UCCI cuts LLM cascade inference cost 31% with calibrated uncertainty routing
New arXiv preprint shows isotonic-regression router achieves cost-optimal escalation on 75,000-query NER workload, beating entropy and FrugalGPT baselines on real H100 latency.
Cascade routers that send easy queries to small models and escalate hard ones to large models promise lower inference cost, but most deployed systems rely on raw confidence scores and require per-workload threshold tuning. A new preprint proposes treating confidence calibration as a first-class problem instead.
UCCI (Uncertainty-Calibrated Cascade Inference) maps token-level margin uncertainty to a per-query error probability via isotonic regression, then picks the escalation threshold by constrained cost minimization.

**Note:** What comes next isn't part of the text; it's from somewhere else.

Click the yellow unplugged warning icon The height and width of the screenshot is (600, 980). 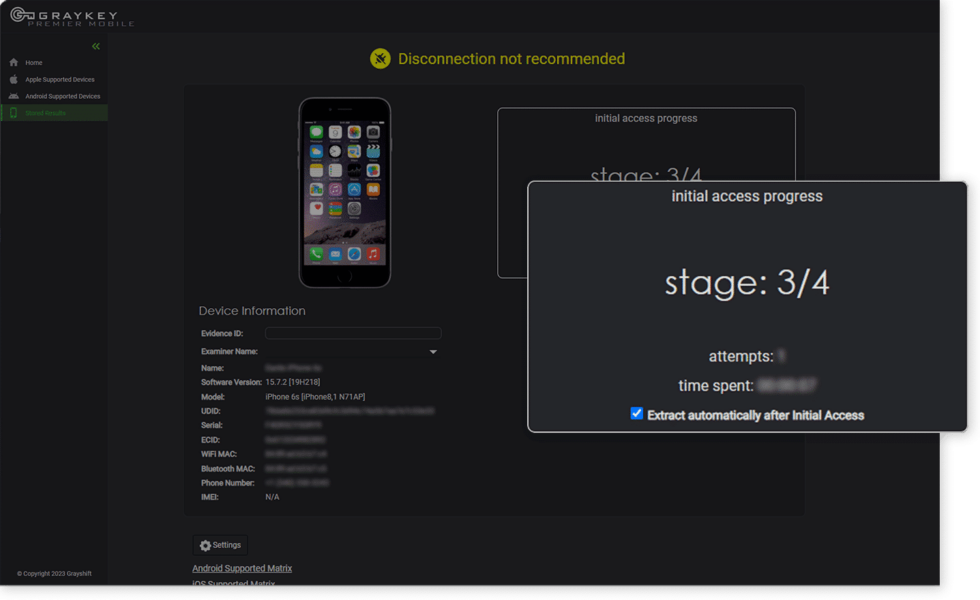click(380, 59)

Researchers tested it on a production named-entity-recognition workload of 75,000 queries served by 4B and 12B instruction-tuned models on H100 GPUs. The system cut inference cost by 31 percent (95% CI: 27–35%) at micro-F1 = 0.91 while shrinking expected calibration error from 0.12 to 0.03. At the same operating point, UCCI beat entropy thresholding, split-conformal routing, and a FrugalGPT-style learned threshold.
The method works by converting the small model's margin—the difference between top-two logits—into a probability that the small model's answer is wrong. The router then solves a constrained optimization: minimize expected cost subject to an accuracy floor, using the calibrated error probabilities as weights. Under three explicit assumptions (independent errors, Lipschitz cost functions, and bounded query distributions), threshold policies on the calibrated score are cost-optimal. Isotonic calibration achieves O(n^{-1/3}) sample complexity for expected calibration error.
All cascade results use end-to-end routing on actual model outputs and measured H100 latency, not simulated routing from global accuracies or nominal API prices. The preprint was posted to arXiv on May 20, 2026.